Then there is Antonio ‘Toni’ Jimenez, who played in goal for Espanyol in the 1990s and 2000s. He had a great playing career, including being part of the Spain team that won gold in the football tournament at the 1992 Olympics in Barcelona, alongside future global stars Pep Guardiola and Luis Enrique. He, naturally enough, became Pochettino’s goalkeeping coach at Espanyol and has been part of the backroom team ever since.


Pochettino and Jimenez celebrate Spurs’ Champions League semi-final win over Ajax in 2019 (Bradley Collyer/Getty Images)

Jesus Perez is Pochettino’s assistant manager and his right-hand man. Perez was a fitness coach with a background in sports science who worked for various clubs across Spain in the 2000s. He initially joined Pochettino’s Espanyol as an analyst, in part because he knew how to use the software Sportscode, while also working with the youth academy.
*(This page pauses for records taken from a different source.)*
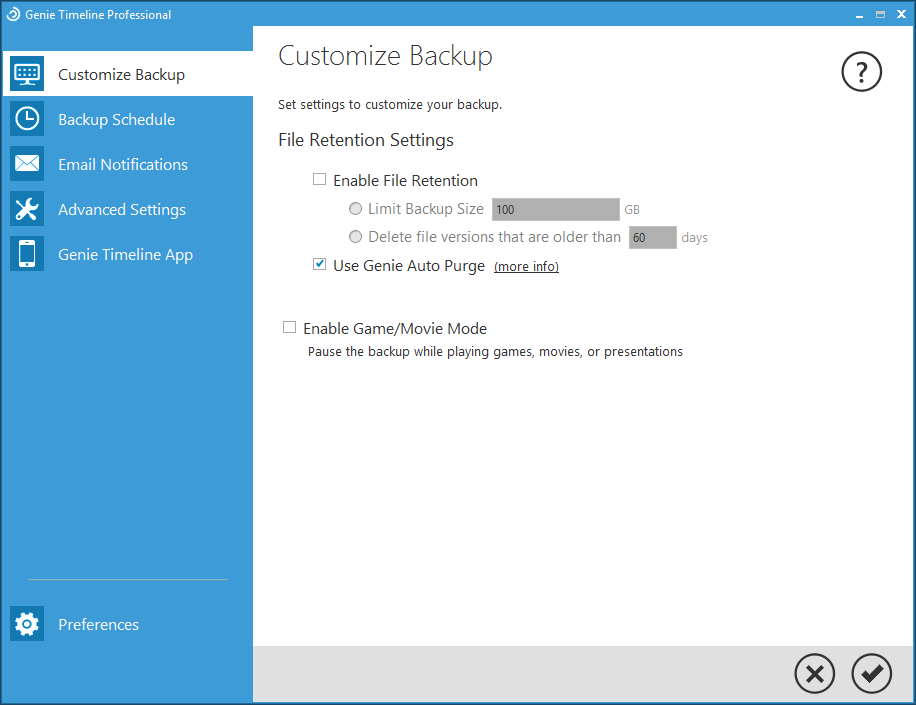Viewport: 916px width, 705px height.
Task: Open the more info link
Action: tap(526, 267)
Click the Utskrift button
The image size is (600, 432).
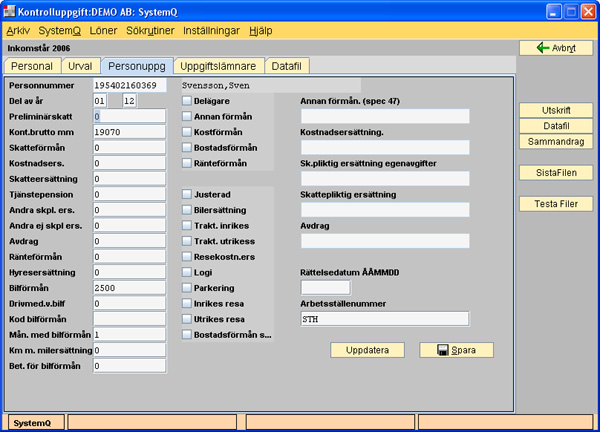556,110
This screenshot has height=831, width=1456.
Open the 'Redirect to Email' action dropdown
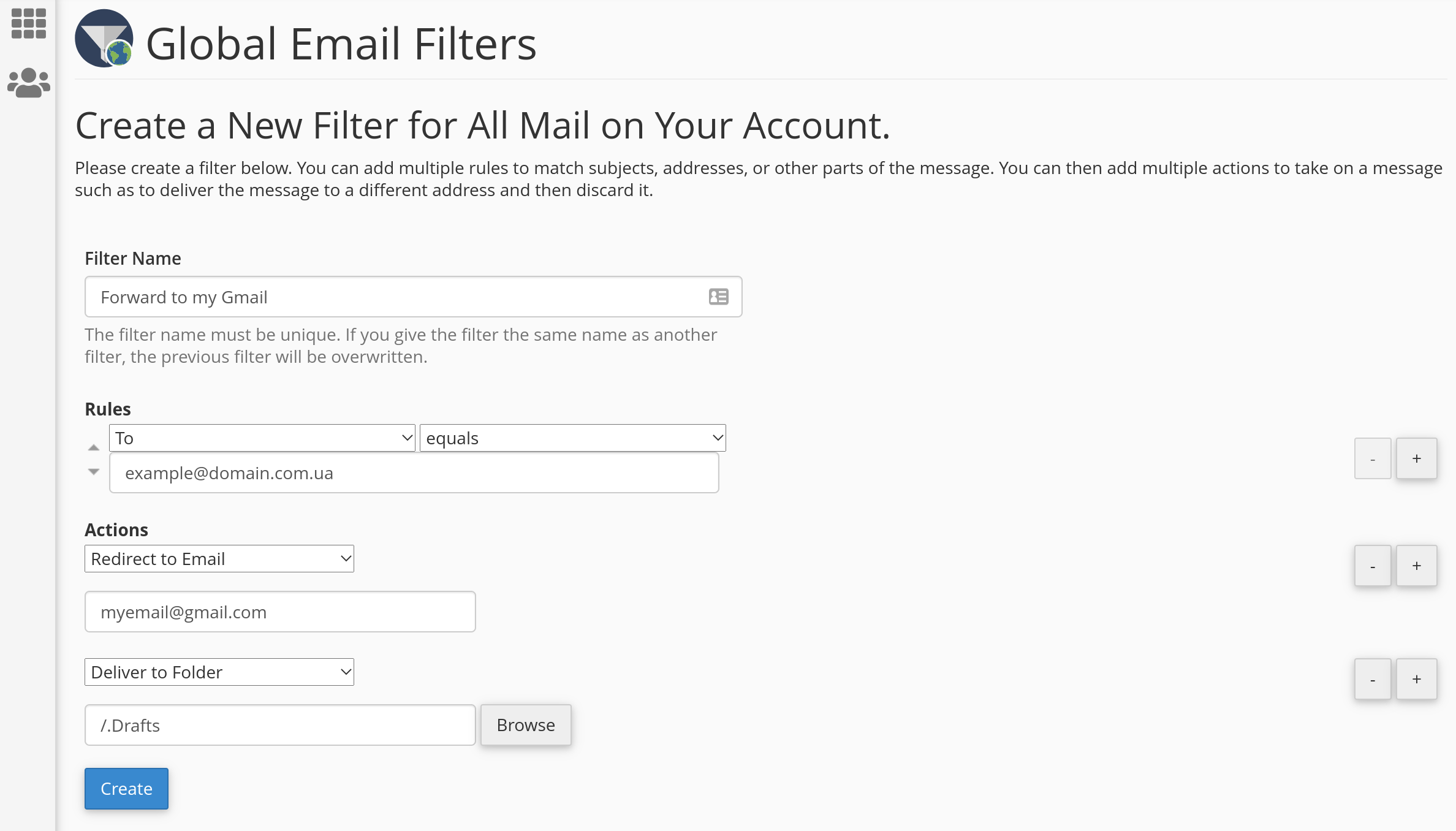click(x=219, y=559)
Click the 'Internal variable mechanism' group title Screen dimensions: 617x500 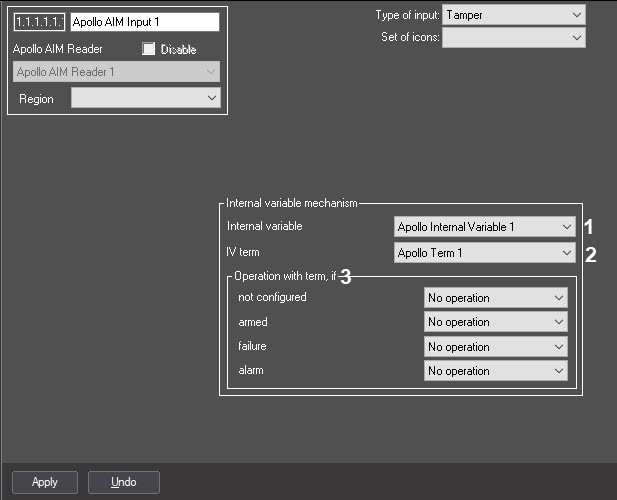[292, 203]
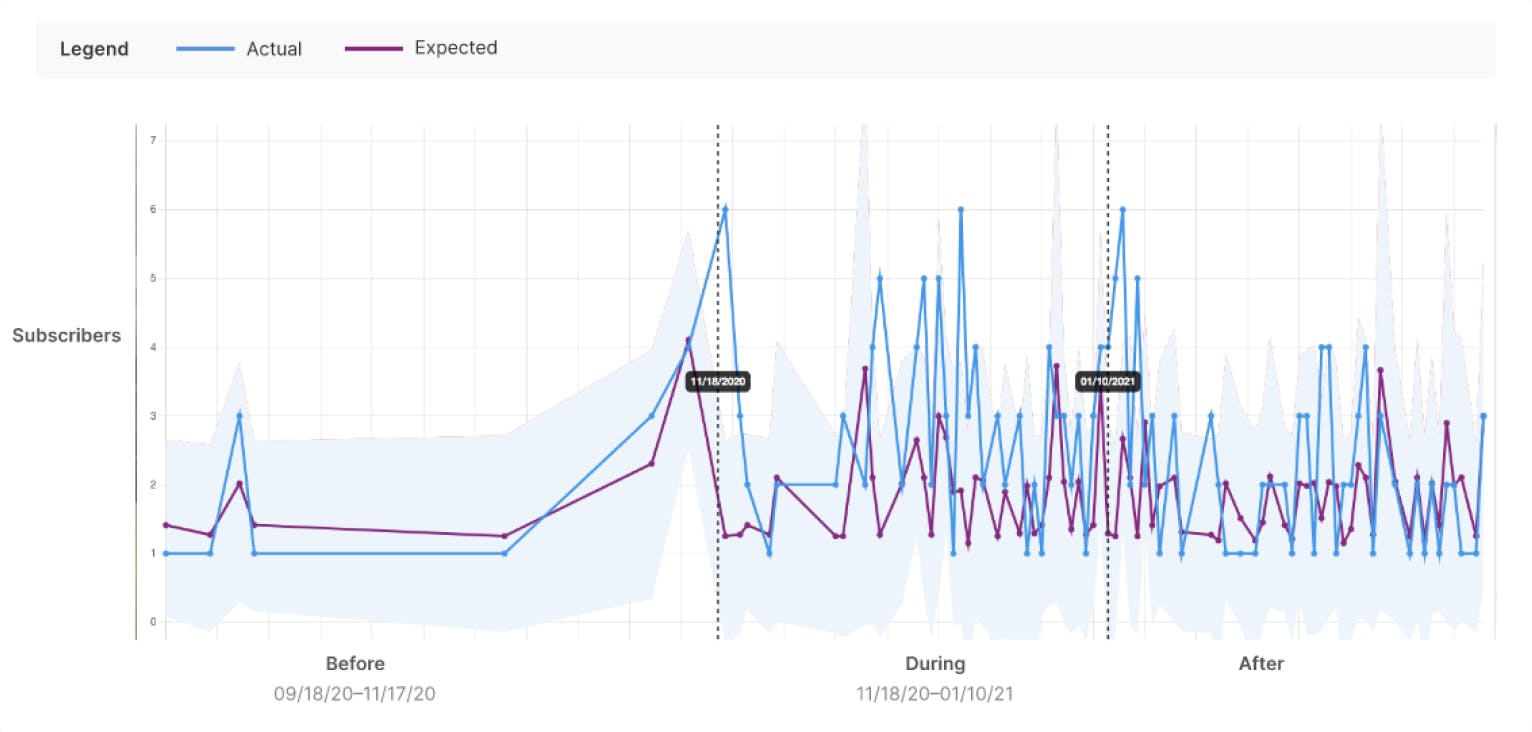Click last Actual data point at far right

click(1483, 416)
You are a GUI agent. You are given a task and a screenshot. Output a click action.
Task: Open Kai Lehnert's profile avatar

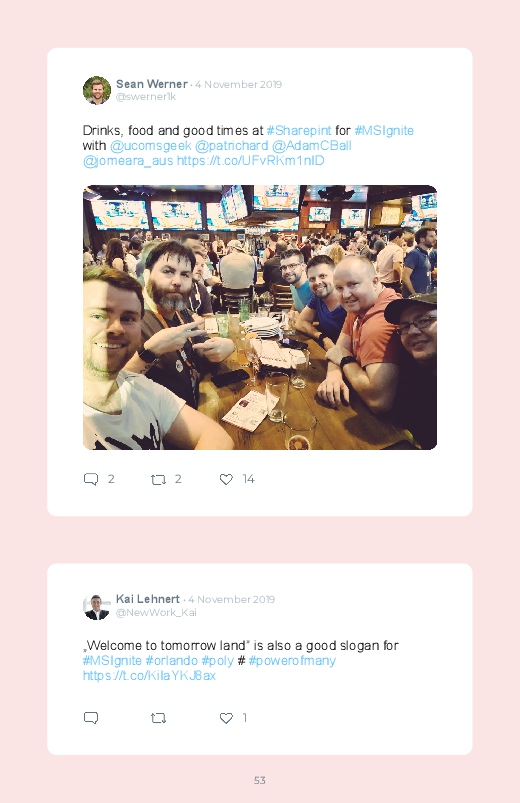click(x=97, y=607)
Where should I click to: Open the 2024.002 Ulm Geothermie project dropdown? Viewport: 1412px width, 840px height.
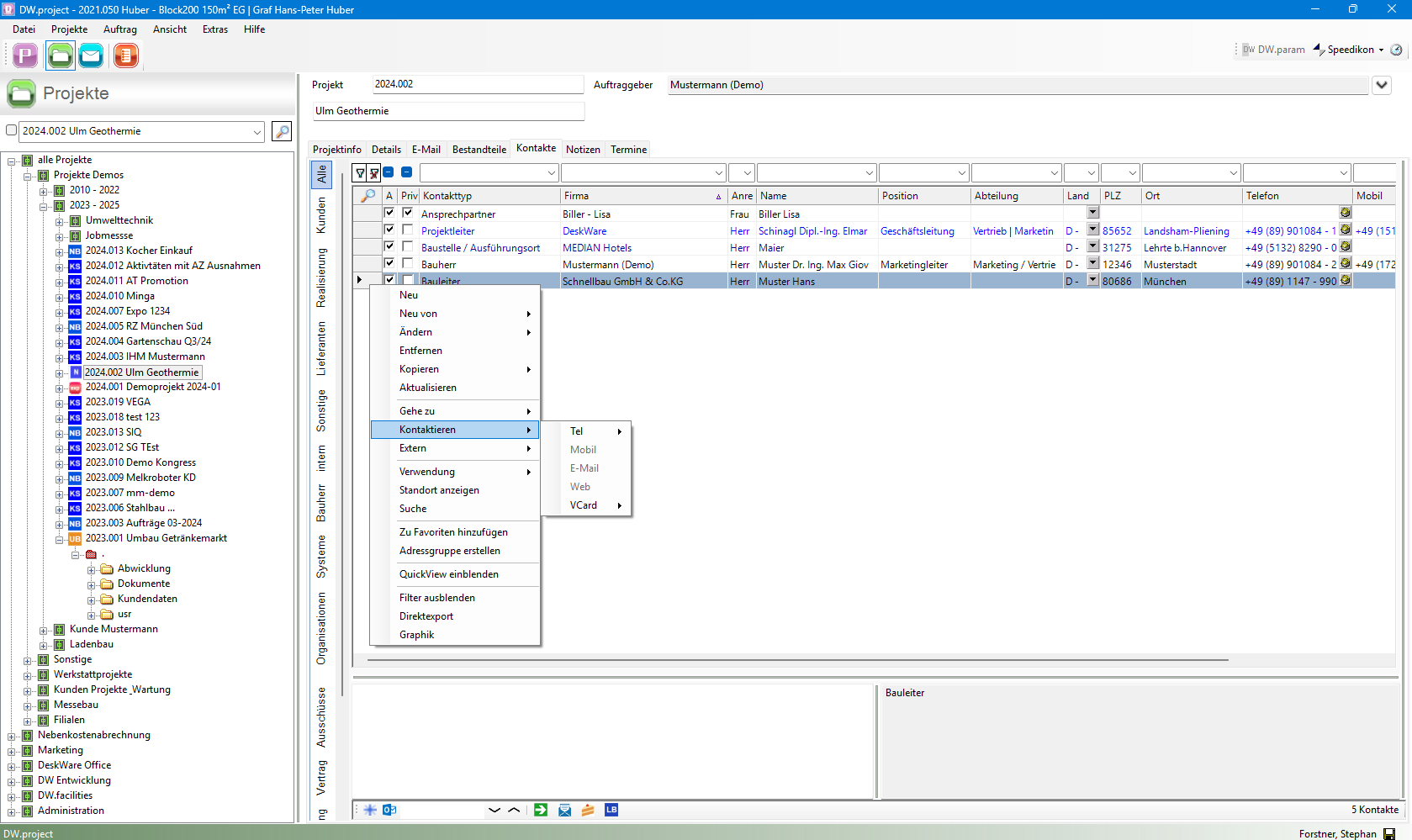(256, 131)
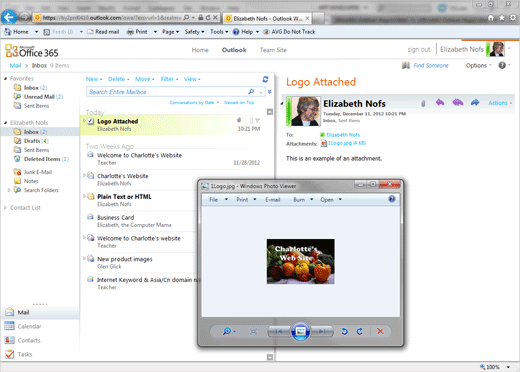Tick the checkbox on Logo Attached message
520x372 pixels.
click(x=91, y=121)
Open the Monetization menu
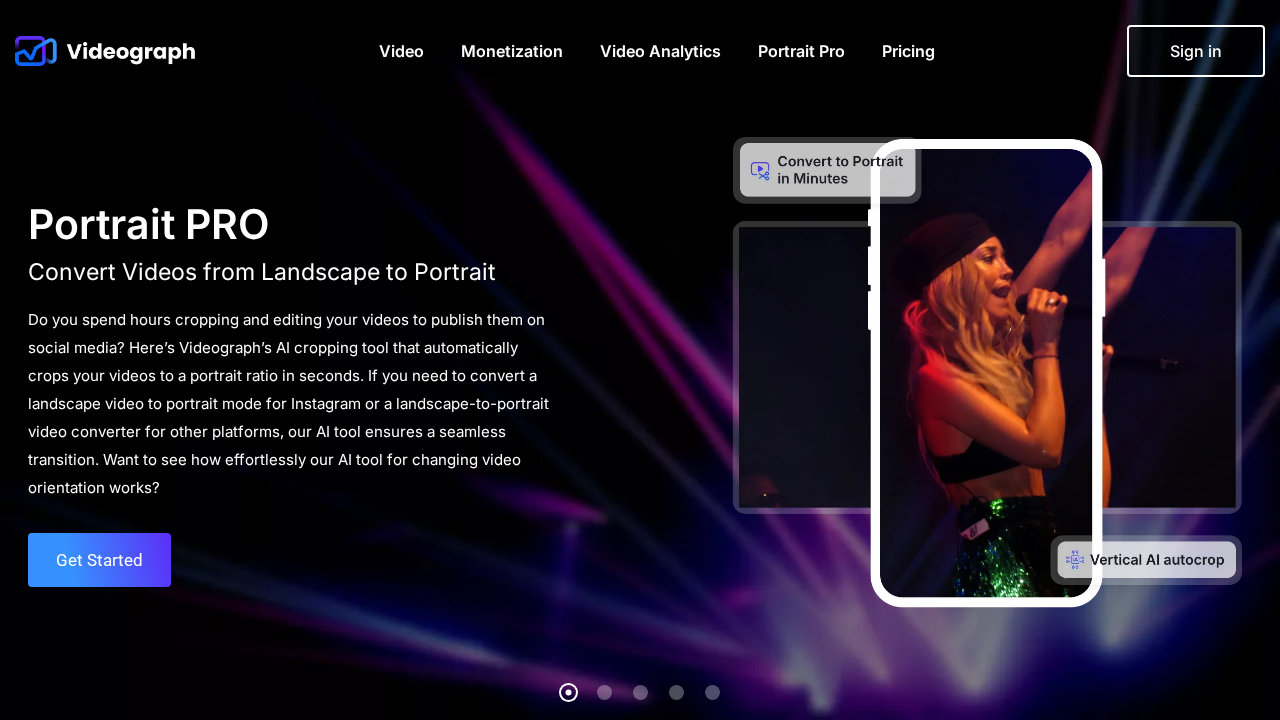 [511, 51]
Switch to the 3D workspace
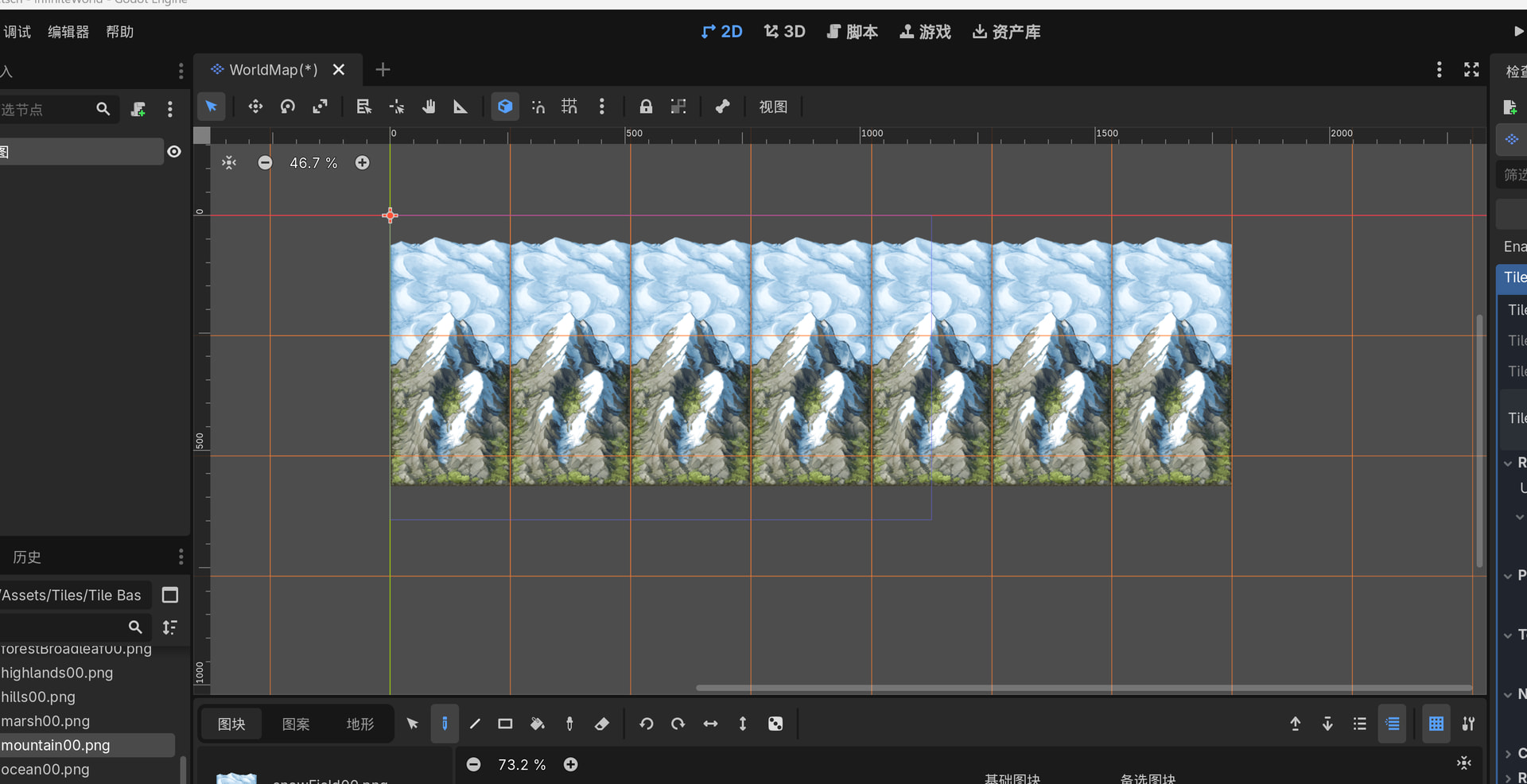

Three months later, he became part of the first-team coaching staff.

Perez is Pochettino’s closest confidante, so much so that the new USMNT boss has described him as an “extension of himself”. It was Perez, along with Pochettino’s wife, Karina, who convinced him to move to the Premier League as Southampton manager in early 2013 — one of the most important moments of his whole career — two months after leaving Espanyol by mutual consent.

Pochettino’s work is unimaginable without Perez by his side. He oversees so much of what Pochettino does, from the training loads of players to the monitoring regime to assess their injury risk. He is Pochettino’s eyes and ears, across everything that he needs to know, right down to details like whether players have arrived with a new car or new watch.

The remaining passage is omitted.